* **INSTRUCTIONS TO FOLLOW**
From first line to last, output the records below exactly.

* **DATA IN THIS EXERCISE**
=== Begin Enclosure ===

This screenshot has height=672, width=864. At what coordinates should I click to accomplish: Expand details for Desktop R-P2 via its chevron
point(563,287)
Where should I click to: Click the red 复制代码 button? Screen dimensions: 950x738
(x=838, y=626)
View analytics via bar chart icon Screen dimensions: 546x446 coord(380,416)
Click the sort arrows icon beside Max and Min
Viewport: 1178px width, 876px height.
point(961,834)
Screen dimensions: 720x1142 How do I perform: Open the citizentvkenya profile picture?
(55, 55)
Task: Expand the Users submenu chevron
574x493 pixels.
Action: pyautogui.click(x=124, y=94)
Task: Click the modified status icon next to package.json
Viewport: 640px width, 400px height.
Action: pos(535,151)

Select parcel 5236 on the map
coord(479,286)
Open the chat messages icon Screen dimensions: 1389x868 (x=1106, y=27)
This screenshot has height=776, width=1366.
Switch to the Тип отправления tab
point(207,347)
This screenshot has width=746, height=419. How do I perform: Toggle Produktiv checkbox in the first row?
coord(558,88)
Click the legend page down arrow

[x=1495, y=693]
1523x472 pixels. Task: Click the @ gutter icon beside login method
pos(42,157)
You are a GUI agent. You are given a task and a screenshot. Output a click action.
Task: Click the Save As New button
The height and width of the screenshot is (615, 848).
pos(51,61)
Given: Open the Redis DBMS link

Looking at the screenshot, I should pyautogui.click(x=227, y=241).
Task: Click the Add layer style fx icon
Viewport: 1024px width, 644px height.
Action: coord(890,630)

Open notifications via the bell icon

=== End Enclosure ===

* **EXERCISE RESULT**
This screenshot has height=672, width=864. At what coordinates should I click to accomplish: Expand details for Desktop R-P2 via its chevron
point(563,287)
Where should I click to: Click the red 复制代码 button? Screen dimensions: 950x738
(x=838, y=626)
View analytics via bar chart icon Screen dimensions: 546x446 coord(380,416)
Click the sort arrows icon beside Max and Min
Viewport: 1178px width, 876px height.
point(961,834)
Screen dimensions: 720x1142 How do I perform: Open the citizentvkenya profile picture?
(55, 55)
Task: Expand the Users submenu chevron
574x493 pixels.
Action: pyautogui.click(x=124, y=94)
Task: Click the modified status icon next to package.json
Viewport: 640px width, 400px height.
Action: pos(535,151)

Select parcel 5236 on the map
coord(479,286)
Open the chat messages icon Screen dimensions: 1389x868 (x=1106, y=27)
This screenshot has height=776, width=1366.
Switch to the Тип отправления tab
point(207,347)
This screenshot has width=746, height=419. How do I perform: Toggle Produktiv checkbox in the first row?
coord(558,88)
Click the legend page down arrow

[x=1495, y=693]
1523x472 pixels. Task: Click the @ gutter icon beside login method
pos(42,157)
You are a GUI agent. You are given a task and a screenshot. Output a click action.
Task: Click the Save As New button
The height and width of the screenshot is (615, 848).
pos(51,61)
Given: Open the Redis DBMS link

Looking at the screenshot, I should pyautogui.click(x=227, y=241).
Task: Click the Add layer style fx icon
Viewport: 1024px width, 644px height.
Action: coord(890,630)

Open notifications via the bell icon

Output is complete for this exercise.